DISCOURS DE Melle MARIEME DIOP
Parlement européen le 14 juin 2007.
Excellences Mesdames Messieurs les Ambassadeurs
Madame la Vice-Présidente du Parlement européen
Représentantes et Représentants du Monde
Chers Partenaires d’IDAY,
C’est avec un immense plaisir que je me retrouve parmi vous
pour cette commémoration de la Journée Internationale
de l’Enfance africaine en Europe. J’ai 18 ans et suis
élève en classe terminale Scientifique au lycée
à Dakar. Je suis boursière du « Forum for African
Women Educationalists » (la FAWE), qui est membre du CNEPT,
point focal d’IDAY au Sénégal.
Aujourd’hui j’ai la lourde mission d’être
la porte parole de tous les enfants et jeunes Africains, et des
filles en particulier. Je suis consciente du privilège que
j’ai de pouvoir aller à l’école, d’être
arrivée en terminale, ce que seuls 30% des jeunes filles
atteignent et, en plus, d’avoir été choisie
pour faire ce voyage organisé par IDAY.
Le continent africain est confronté à d’immenses
défis : la pauvreté, l’analphabétisme,
(la moitié des jeunes analphabètes dans le monde sont
africains), la malnutrition, les maladies telles que le paludisme
et le SIDA.
Et, comme l’a dit Victor Ordoñez au Forum de DAKAR
en 2000 : « Sans éducation, les grands problèmes
du monde tels l’environnement et le SIDA ne seront pas résolus
; la solution à long terme de tous les problèmes,
c’est l’éducation ». Sept ans ont passés
depuis le Forum mondial de Dakar dont l’objectif principal
est l’accès à une éducation primaire
de qualité pour tous et la parité entre filles et
garçons d’ici 2015.
Malgré les efforts consentis par les Etats, les organisations
non gouvernementales et les partenaires étrangers nous constatons
qu’il reste encore beaucoup d’exclus de l’éducation
: nombreux sont les non-scolarisés (ceux qui n’ont
pas accès à l’école) et les déscolarisés
(qui ont quitté l’école pour le travail, la
rue ou celles qui sont mariées contre leur gré).
Nous devons reconnaître les progrès accomplis : en
15 ans on est passé de 49% à 60 % des enfants africains
terminant leurs primaires et la tendance actuelle laisse supposée
qu’il est probable que d’ici 2015, on puisse atteindre
l’objectif de parité filles/garçons.
Mais les jeunes issus de familles pauvres ou vivant en zone rurale
continuent à ne pas avoir accès à l’école
même primaire. Il y a encore trop d’enfants esclaves,
d’enfants domestiques, d’enfants de la rue, des enfants
dits « sorciers » et la traite des enfants reste un
fléau dans plusieurs pays. Il manque des livres scolaires,
du matériel et aller à l’école reste
pour eux trop cher ; Les filles sont contraintes à des tâches
ménagères qui les empêchent de conclure les
études en de bonnes conditions. L’éducation
primaire est souvent de mauvaise qualité avec comme conséquence
que les jeunes sortant de primaires n’ont pas d’avenir.

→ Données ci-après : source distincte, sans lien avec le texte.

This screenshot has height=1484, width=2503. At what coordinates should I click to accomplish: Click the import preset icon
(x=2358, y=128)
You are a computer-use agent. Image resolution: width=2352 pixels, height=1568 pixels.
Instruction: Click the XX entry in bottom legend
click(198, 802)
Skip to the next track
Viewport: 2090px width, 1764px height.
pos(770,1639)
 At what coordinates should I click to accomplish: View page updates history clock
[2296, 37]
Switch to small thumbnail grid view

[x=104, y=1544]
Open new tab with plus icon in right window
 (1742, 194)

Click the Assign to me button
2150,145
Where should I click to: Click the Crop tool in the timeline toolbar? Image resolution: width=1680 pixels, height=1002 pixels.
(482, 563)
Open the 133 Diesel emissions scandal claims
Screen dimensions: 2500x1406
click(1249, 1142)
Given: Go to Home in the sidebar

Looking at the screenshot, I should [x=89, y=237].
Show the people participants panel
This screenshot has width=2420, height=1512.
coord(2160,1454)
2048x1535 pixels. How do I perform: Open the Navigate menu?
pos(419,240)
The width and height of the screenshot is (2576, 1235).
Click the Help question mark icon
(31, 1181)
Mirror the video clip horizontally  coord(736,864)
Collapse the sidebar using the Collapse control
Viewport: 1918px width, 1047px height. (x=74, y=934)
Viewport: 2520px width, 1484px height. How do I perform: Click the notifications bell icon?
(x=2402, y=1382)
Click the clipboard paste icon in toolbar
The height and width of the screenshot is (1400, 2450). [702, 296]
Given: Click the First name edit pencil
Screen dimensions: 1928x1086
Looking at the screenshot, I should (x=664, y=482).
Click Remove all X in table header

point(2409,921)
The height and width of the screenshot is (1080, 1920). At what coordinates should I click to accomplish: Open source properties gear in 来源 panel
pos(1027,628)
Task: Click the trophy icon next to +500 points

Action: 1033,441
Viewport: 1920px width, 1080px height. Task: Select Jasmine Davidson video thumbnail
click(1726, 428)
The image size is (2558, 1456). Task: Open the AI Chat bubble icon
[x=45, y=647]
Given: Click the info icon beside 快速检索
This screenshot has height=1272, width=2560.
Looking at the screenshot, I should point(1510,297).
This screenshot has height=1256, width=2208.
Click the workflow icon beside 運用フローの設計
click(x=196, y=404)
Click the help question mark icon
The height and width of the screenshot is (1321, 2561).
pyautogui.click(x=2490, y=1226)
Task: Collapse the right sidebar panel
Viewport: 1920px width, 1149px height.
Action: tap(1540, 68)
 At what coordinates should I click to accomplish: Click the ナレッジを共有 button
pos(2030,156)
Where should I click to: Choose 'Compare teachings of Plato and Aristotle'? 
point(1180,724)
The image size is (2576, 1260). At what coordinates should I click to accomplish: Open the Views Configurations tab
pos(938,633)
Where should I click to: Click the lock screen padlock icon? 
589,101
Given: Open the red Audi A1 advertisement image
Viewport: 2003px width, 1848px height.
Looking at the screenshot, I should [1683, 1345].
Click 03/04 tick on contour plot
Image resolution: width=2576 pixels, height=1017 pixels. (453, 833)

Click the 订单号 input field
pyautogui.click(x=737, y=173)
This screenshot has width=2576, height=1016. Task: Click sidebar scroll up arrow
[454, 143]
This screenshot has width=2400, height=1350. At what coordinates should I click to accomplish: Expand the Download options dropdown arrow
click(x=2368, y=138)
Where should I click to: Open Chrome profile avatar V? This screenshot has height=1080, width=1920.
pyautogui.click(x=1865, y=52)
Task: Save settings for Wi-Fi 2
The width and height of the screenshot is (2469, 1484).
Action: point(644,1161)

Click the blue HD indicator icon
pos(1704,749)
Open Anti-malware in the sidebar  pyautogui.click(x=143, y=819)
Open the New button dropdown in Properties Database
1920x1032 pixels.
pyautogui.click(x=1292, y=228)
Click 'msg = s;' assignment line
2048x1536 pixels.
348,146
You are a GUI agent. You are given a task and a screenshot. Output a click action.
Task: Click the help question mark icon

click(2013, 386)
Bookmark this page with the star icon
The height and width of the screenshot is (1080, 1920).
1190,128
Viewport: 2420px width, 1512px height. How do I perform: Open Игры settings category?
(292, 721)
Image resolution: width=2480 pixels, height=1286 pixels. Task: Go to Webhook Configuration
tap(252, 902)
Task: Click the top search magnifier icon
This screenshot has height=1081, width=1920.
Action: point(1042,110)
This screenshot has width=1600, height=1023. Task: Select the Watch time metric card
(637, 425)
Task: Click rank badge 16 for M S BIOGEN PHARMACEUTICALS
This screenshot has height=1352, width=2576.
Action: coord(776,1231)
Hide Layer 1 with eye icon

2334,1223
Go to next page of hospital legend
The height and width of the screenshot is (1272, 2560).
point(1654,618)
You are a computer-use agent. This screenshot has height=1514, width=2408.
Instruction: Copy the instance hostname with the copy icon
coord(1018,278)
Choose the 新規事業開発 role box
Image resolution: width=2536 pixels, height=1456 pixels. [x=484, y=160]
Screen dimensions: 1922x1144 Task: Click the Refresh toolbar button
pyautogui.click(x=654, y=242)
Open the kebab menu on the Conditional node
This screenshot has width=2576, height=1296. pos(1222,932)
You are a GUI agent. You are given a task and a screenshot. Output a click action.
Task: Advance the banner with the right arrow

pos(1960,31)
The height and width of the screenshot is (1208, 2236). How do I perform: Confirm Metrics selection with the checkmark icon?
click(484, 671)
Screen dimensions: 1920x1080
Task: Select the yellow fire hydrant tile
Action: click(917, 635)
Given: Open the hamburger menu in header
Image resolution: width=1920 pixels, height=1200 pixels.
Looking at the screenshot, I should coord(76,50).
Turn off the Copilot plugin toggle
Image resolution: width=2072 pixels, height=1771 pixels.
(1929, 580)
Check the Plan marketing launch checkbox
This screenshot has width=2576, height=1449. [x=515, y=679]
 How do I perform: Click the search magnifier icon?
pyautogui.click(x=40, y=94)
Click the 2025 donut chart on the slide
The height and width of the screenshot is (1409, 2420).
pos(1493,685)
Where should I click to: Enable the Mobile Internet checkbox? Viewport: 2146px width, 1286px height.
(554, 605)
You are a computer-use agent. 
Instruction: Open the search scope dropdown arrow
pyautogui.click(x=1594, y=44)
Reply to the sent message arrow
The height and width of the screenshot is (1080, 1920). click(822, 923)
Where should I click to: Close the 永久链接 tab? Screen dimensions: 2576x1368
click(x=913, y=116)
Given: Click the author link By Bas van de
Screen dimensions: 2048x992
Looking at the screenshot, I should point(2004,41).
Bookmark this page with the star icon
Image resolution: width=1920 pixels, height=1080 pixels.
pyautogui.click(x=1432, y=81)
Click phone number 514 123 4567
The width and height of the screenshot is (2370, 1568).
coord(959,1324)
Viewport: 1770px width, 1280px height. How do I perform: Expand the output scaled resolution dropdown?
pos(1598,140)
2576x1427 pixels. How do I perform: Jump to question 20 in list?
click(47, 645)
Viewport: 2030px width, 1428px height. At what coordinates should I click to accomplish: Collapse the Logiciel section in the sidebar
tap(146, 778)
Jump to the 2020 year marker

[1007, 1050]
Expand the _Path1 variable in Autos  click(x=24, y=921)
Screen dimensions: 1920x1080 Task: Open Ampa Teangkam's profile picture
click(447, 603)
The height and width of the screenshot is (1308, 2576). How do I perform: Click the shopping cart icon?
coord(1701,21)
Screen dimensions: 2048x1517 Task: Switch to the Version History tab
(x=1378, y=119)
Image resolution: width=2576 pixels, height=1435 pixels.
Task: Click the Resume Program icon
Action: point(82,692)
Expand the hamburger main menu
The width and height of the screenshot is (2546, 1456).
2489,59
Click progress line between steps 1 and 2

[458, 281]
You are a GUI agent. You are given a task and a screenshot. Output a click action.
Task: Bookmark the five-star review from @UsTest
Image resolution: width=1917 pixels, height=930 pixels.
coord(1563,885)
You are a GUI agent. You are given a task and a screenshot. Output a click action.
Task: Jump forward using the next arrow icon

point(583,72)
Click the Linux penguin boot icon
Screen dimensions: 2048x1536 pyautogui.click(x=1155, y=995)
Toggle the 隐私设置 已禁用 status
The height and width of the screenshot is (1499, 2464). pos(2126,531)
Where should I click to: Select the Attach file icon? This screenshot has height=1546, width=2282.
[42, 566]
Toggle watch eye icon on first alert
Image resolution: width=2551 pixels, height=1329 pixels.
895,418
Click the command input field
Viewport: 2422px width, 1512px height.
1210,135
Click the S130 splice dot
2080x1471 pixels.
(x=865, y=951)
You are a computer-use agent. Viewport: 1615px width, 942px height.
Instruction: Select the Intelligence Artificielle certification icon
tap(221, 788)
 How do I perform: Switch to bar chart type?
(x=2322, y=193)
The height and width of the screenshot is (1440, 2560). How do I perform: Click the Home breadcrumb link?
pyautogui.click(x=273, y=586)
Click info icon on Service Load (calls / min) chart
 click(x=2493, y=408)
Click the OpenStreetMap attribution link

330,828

Je demande que tous les pays d’Afrique déclarent l’éducation
obligatoire pour tous au moins en primaire et investissent l’argent
nécessaire pour que tous les jeunes Africains reçoivent
une éducation de qualité. Cela concerne leurs ressources
propres et celles de l’aide étrangère qui devrait
aller en priorité à l’éducation. Il faut
aussi que les professeurs soient bien formés et convenablement
payés pour qu’ils puissent nous donner un enseignement
de qualité qui nous permette d’être au même
niveau que les enfants qui habitent dans les pays riches.
Mesdames, Messieurs, je suis consciente que mon discours est incomplet
et que l’avenir de l’Afrique est d’abord dans
les mains des Africains. Je suis fière d’être
Africaine car l’Afrique est un continent riche. Ses richesses
ne sont pas seulement dans la terre : ses diamants, son or, son
pétrole, son agriculture, ses beautés naturelles :
elle est d’abord et avant tout dans sa jeunesse.
Bien sûr, nous avons besoin de votre aide, mais ce que je
suis surtout venu vous demander au nom de la jeunesse africaine,
c’est votre respect pour nos droits comme pour nos valeurs.